New angle on vision
Our brains use angular measurements to decide how far away objects are.
Even if trigonometry wasn’t your strong suit in school, your brain uses it constantly. You judge distance by measuring the angle between the ground and your line of sight to an object, a new study shows. The finding could improve the design of robots and artificial vision systems1.
Volunteers who looked through prisms that increased this angle thought objects were closer than they really were, missing them when throwing beanbags or trying to walk to them blindfolded.
Some prism-wearing participants even leaned forward, imagining that the ground was tilted away from them. “They tried to adjust their body perpendicular to the perceived ground surface,” says Teng Leng Ooi of the Southern College of Optometry in Memphis, Tennessee, a member of the research team.
After just 20 minutes, volunteers adjusted to the distortion and judged distances correctly. This suggests that the brain possesses a ’plastic’ mechanism to tune its vision system to a constantly changing environment, the researchers say. When volunteers took the prisms off, they temporarily went to the opposite extreme, overestimating distances.
The experiments take a more “ecological” approach to vision processing than a lot of previous research, says Hal Sedgwick, who studies visual perception at the SUNY College of Optometry in New York City. “Rather than thinking of perception as occurring through an empty, abstract space, this looks at it from the point of view of an organism living in an environment, locating objects relative to the ground.”
The long view
The idea that humans use the angle with the ground to measure distance is an old one. Ancient Chinese artists drew distant objects higher in the field of view, unlike European artists who generally relied on perspective, in which lines meet at infinity. The eleventh-century Arabic scholar Alhazen, whom some credit with having invented the scientific method, also hypothesized that humans use angles with the ground to judge distances.
Alhazen’s idea faded from attention over the years, and was resurrected only in the middle of the twentieth century, when psychologist James Gibson independently reached the same conclusion while helping to train pilots during World War II. Since then, however, the theory has lacked direct evidence.
For this reason, “this new study is quite important work,” says Sedgwick. Ooi and colleagues have, he believes, produced “convincing evidence supporting the ground theory”.
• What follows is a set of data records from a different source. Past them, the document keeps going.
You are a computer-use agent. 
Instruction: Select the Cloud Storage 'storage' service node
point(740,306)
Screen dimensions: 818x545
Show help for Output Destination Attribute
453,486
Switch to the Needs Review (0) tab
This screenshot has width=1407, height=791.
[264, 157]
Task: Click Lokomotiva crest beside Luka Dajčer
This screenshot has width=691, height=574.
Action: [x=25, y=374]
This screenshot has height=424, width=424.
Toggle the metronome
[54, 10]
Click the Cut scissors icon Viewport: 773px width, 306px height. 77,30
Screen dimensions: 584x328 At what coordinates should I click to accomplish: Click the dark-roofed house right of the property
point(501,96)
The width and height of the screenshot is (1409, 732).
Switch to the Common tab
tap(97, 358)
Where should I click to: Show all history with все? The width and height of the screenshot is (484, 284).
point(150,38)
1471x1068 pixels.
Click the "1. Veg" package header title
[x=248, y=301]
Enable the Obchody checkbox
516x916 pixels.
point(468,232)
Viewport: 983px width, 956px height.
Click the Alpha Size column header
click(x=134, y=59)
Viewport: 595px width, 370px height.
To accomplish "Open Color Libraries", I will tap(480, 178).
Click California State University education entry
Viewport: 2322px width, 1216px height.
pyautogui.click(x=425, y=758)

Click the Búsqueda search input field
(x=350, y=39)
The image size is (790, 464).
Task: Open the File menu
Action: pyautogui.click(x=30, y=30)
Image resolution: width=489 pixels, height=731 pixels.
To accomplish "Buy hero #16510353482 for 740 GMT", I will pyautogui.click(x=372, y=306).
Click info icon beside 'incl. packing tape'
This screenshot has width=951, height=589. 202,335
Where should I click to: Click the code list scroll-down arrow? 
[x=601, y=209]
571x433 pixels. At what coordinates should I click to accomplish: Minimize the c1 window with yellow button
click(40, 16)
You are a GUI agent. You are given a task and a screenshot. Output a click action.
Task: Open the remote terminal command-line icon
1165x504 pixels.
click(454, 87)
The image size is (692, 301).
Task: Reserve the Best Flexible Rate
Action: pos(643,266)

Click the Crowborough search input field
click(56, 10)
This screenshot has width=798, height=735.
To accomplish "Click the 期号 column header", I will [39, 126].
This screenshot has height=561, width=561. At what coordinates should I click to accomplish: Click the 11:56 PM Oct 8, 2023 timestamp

Understanding how humans process vision could help engineers to design more realistic virtual-reality systems and build robots that can navigate their environment better, Ooi suggests. It could even help people suffering from brain damage that interferes with their distance estimation, she says. “Research to elucidate space vision should help us predict the problems encountered by brain-injured patients, and to fix their problems through rehabilitation or compensatory robotic devices.”
References
- Ooi, T. L. et al. Distance determined by the angular declination below the horizon. Nature, 414, 197 – 200, (2001).